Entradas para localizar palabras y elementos

□ □ □

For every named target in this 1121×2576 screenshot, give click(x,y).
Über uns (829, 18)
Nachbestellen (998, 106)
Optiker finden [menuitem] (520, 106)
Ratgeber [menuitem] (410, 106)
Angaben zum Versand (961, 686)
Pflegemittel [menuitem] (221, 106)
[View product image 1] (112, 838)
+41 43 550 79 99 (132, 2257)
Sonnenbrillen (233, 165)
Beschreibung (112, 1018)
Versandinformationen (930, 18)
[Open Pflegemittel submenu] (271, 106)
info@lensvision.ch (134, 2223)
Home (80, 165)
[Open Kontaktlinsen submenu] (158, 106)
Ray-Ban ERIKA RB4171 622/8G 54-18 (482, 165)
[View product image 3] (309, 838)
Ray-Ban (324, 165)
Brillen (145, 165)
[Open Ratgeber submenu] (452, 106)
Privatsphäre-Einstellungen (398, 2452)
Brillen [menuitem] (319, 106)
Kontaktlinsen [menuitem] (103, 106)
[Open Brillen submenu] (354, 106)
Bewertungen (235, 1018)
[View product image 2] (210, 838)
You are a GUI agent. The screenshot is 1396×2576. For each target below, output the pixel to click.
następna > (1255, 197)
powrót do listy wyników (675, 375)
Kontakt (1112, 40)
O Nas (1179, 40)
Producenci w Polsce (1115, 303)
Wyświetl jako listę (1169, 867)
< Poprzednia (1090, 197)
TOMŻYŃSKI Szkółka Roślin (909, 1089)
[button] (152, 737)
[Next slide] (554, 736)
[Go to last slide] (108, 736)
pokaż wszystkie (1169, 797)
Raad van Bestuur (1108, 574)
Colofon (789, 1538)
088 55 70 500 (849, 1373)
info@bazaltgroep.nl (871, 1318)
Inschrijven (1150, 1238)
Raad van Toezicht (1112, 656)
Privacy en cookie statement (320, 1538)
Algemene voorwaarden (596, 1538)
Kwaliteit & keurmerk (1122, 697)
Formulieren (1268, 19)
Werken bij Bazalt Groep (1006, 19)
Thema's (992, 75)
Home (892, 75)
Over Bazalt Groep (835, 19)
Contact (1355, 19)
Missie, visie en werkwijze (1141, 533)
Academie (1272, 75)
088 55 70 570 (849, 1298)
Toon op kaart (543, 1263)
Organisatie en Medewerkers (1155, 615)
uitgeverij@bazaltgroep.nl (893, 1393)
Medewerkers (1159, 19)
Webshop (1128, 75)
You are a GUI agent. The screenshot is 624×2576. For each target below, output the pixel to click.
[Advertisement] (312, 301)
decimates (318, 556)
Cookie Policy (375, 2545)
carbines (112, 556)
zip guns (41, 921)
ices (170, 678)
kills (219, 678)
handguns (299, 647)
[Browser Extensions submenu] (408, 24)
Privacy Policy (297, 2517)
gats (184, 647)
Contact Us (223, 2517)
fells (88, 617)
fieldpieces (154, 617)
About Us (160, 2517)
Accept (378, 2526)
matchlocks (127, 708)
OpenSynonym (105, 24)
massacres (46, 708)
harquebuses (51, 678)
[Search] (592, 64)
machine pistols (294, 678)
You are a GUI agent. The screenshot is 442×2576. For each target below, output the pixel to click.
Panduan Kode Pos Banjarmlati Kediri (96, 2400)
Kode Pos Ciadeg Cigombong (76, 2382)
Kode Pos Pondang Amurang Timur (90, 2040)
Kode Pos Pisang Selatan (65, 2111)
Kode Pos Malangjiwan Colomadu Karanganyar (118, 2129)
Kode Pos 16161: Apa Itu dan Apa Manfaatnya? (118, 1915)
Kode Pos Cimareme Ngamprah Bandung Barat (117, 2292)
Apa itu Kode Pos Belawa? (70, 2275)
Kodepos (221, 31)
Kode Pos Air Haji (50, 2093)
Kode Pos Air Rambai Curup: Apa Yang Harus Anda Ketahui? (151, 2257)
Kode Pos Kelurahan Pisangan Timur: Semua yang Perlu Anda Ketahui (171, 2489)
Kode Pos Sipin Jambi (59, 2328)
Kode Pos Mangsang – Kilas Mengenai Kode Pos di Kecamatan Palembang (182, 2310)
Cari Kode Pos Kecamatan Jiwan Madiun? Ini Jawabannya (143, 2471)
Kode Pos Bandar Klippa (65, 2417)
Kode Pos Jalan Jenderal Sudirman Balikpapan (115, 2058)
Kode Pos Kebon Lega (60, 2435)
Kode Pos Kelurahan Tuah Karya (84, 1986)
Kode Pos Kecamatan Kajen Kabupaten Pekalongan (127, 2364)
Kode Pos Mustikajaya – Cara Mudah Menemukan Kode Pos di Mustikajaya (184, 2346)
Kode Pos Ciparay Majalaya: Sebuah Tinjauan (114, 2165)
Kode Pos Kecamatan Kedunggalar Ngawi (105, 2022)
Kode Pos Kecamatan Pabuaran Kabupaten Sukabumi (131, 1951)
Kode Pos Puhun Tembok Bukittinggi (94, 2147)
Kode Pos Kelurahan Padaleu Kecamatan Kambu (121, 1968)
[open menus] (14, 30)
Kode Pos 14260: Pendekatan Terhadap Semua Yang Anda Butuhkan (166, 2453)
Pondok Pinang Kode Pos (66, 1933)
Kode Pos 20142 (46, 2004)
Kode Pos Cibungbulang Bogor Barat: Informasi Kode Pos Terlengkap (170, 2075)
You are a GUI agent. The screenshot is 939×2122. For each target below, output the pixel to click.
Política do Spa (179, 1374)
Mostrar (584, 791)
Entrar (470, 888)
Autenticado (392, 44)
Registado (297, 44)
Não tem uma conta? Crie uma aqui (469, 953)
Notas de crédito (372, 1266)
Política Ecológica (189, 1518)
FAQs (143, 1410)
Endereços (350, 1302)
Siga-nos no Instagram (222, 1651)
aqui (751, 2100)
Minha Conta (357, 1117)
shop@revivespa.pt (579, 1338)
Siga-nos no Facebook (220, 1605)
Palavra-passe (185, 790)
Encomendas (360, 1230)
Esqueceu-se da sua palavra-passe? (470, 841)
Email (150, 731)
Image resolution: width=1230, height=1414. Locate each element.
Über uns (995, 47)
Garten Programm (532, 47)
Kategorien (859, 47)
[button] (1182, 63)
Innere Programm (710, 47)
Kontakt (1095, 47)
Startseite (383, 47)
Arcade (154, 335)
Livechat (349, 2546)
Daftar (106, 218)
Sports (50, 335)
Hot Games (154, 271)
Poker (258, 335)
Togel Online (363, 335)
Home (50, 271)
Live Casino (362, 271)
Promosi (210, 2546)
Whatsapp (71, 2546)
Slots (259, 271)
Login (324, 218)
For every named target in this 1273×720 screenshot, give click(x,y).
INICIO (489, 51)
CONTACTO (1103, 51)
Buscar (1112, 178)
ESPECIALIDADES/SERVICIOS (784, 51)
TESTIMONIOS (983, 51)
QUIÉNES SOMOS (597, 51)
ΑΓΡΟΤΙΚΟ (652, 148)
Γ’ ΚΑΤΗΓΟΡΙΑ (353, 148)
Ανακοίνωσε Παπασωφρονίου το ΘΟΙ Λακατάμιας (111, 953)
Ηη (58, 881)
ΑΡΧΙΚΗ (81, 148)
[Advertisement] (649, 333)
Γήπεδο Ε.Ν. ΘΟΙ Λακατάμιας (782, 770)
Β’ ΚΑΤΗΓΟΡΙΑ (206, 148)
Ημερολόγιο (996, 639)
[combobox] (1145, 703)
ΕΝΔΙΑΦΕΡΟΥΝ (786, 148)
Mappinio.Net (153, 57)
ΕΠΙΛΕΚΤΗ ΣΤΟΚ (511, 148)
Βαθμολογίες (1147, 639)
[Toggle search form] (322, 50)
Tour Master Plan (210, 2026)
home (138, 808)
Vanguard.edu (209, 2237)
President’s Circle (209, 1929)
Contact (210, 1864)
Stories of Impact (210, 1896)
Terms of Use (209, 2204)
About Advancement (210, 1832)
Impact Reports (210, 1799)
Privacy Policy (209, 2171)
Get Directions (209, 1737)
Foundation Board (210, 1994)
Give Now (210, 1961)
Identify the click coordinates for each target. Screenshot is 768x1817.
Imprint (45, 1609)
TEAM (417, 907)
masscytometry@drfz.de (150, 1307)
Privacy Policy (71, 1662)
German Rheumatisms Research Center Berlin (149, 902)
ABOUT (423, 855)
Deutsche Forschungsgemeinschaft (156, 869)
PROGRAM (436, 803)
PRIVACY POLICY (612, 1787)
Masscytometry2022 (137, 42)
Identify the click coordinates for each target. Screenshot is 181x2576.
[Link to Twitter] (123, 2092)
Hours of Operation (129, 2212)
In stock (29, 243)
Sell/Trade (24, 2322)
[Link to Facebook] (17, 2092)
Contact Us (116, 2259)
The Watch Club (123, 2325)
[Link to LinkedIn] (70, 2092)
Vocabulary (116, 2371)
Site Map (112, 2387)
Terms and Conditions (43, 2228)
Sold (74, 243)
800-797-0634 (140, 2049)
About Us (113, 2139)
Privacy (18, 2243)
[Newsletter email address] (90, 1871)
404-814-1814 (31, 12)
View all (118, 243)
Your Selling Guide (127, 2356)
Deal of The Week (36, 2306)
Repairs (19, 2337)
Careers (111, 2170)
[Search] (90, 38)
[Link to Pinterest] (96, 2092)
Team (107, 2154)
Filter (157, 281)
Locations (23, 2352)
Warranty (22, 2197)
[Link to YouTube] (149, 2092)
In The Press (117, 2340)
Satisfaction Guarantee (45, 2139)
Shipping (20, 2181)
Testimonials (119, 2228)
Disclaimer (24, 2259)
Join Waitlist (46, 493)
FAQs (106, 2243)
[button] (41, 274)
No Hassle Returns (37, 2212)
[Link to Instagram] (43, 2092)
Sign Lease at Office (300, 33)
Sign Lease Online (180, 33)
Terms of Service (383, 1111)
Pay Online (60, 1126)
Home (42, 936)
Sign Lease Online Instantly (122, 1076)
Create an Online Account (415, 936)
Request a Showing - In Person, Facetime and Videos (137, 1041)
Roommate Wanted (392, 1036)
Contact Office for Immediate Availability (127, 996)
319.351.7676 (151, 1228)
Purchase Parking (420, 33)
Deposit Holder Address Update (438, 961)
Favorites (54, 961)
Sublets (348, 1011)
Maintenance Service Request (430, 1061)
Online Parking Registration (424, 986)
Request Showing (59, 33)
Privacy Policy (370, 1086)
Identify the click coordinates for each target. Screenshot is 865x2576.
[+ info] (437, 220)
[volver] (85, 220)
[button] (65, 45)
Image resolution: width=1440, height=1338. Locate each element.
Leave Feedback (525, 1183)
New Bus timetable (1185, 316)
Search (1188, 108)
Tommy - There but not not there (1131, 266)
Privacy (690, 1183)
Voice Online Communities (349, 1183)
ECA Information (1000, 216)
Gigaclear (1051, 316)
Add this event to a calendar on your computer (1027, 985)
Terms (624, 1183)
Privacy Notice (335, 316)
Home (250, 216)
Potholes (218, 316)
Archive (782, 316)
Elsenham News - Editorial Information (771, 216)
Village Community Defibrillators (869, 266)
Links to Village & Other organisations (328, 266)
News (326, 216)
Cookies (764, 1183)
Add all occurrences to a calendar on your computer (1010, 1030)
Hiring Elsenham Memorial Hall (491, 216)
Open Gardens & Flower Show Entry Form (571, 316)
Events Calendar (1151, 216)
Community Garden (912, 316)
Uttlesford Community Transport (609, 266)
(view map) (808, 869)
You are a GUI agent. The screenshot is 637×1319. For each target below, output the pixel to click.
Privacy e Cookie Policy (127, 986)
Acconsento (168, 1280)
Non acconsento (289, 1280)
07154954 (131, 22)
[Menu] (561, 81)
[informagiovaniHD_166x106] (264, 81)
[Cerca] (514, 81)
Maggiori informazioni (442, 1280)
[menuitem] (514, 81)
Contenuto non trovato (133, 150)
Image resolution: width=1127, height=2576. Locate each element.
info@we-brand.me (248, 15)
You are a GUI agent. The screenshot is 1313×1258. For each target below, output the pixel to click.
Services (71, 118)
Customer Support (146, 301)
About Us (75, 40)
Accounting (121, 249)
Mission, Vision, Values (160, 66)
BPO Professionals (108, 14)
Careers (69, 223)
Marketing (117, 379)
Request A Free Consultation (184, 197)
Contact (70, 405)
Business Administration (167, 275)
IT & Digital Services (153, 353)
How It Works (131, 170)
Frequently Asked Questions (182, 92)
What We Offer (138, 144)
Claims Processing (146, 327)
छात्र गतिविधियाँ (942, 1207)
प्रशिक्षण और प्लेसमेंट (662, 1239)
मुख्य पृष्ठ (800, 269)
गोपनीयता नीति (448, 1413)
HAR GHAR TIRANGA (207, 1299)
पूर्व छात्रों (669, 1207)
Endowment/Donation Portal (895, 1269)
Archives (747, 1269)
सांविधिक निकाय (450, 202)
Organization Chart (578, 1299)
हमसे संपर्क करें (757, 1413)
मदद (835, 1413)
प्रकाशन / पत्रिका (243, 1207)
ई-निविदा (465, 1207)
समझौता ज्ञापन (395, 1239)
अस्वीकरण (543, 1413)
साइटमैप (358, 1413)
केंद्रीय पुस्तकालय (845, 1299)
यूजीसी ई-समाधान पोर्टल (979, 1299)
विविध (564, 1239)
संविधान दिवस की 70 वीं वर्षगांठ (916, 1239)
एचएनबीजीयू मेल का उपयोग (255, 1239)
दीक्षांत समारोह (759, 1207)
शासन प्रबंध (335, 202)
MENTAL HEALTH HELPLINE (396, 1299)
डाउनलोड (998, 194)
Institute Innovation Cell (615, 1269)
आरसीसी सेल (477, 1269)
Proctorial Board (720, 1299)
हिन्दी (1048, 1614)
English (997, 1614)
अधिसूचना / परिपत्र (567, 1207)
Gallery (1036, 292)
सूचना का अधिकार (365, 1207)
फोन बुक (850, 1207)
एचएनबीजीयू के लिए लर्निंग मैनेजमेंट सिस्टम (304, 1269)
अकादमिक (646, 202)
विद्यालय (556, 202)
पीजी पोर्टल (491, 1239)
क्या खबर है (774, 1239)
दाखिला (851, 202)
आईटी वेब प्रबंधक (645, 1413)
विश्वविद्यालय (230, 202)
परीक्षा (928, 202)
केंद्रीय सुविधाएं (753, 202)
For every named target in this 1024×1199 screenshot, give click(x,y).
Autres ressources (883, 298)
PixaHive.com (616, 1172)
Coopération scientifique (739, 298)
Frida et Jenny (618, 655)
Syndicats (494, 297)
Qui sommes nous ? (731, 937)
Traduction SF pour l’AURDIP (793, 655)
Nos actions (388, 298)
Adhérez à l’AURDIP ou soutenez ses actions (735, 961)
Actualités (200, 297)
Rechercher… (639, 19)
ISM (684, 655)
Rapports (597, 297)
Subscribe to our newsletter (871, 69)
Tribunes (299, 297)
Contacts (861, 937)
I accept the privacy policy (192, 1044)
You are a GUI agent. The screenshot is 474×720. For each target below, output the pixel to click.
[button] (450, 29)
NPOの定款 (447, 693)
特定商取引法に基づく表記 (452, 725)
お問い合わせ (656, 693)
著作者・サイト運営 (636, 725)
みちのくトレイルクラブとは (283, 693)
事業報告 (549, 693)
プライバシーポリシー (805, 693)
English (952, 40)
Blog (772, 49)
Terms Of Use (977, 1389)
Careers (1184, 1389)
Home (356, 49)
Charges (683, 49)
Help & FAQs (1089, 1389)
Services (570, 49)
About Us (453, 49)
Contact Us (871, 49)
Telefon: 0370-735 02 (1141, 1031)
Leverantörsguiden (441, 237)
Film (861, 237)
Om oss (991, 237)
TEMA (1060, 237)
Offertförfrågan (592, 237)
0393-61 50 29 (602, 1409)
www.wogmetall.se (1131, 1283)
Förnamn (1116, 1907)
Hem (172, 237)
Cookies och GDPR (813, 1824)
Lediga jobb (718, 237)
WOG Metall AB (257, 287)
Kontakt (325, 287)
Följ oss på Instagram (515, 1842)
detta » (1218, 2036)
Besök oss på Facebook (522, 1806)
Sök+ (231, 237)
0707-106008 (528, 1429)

□ □ □

Objetivo del ejercicio:
Reproduce sin cambios las líneas de los registros que van desde la primera hasta la que contiene "Brillen (145, 165)", ambas incluidas.

Respuesta:
For every named target in this 1121×2576 screenshot, give click(x,y).
Über uns (829, 18)
Nachbestellen (998, 106)
Optiker finden [menuitem] (520, 106)
Ratgeber [menuitem] (410, 106)
Angaben zum Versand (961, 686)
Pflegemittel [menuitem] (221, 106)
[View product image 1] (112, 838)
+41 43 550 79 99 (132, 2257)
Sonnenbrillen (233, 165)
Beschreibung (112, 1018)
Versandinformationen (930, 18)
[Open Pflegemittel submenu] (271, 106)
info@lensvision.ch (134, 2223)
Home (80, 165)
[Open Kontaktlinsen submenu] (158, 106)
Ray-Ban ERIKA RB4171 622/8G 54-18 (482, 165)
[View product image 3] (309, 838)
Ray-Ban (324, 165)
Brillen (145, 165)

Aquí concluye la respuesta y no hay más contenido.